[Records from a dataset]

··········

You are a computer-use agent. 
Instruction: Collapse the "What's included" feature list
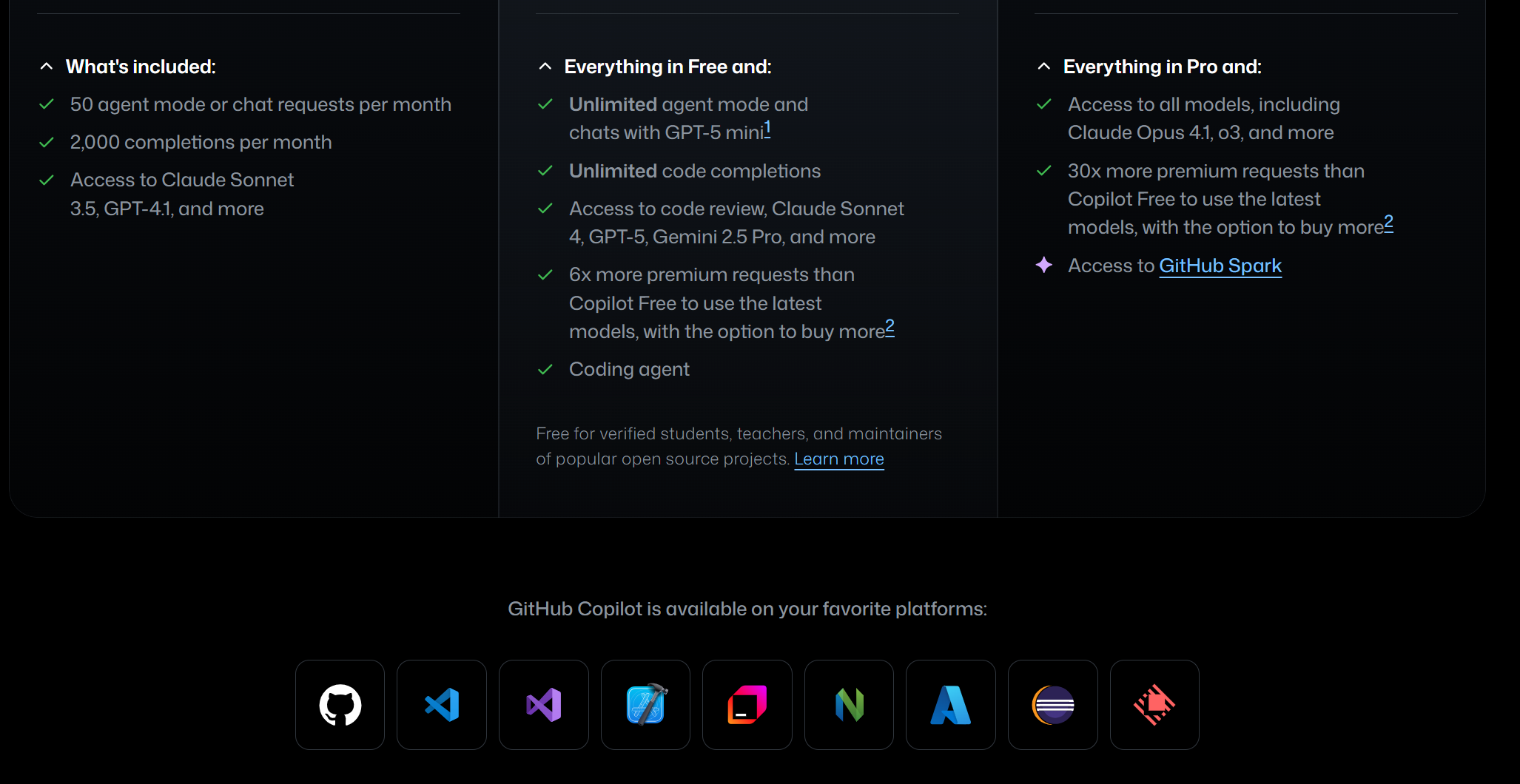pos(47,67)
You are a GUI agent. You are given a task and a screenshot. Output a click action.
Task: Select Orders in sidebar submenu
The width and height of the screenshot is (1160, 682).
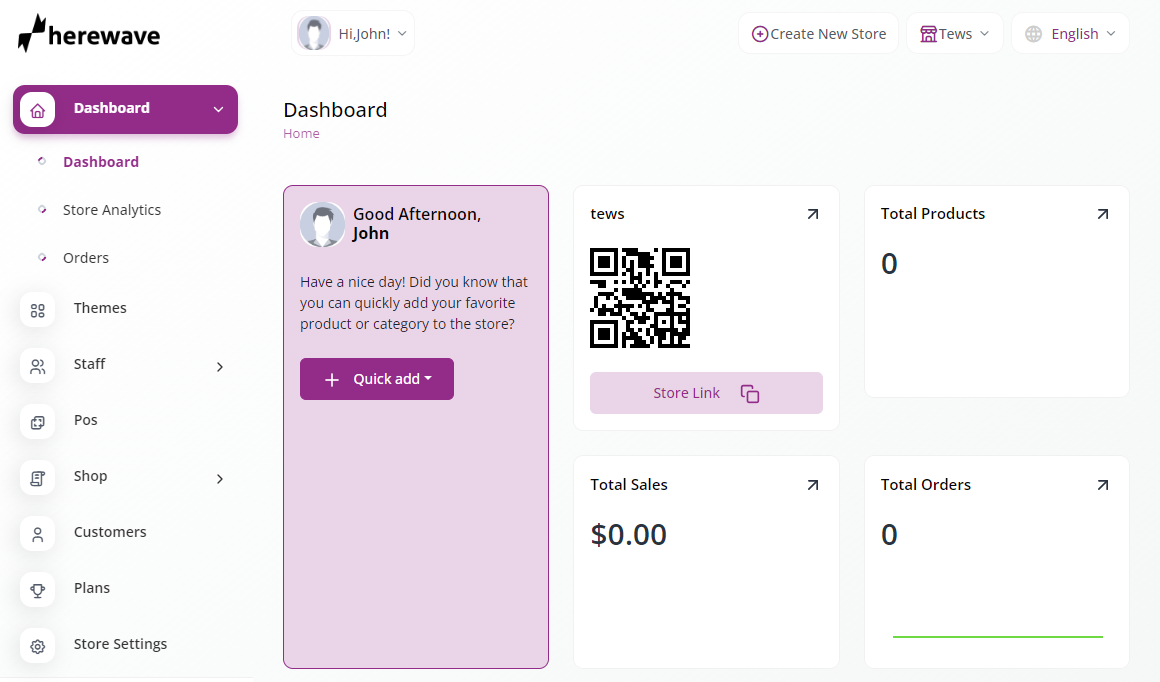[x=86, y=258]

··········

_PROBLEM REQUIREMENTS:_ Report each line of the data that includes the string "agent".

_RESPONSE:_
You are a computer-use agent. 
You are a GUI agent. You are given a task and a screenshot. Output a click action.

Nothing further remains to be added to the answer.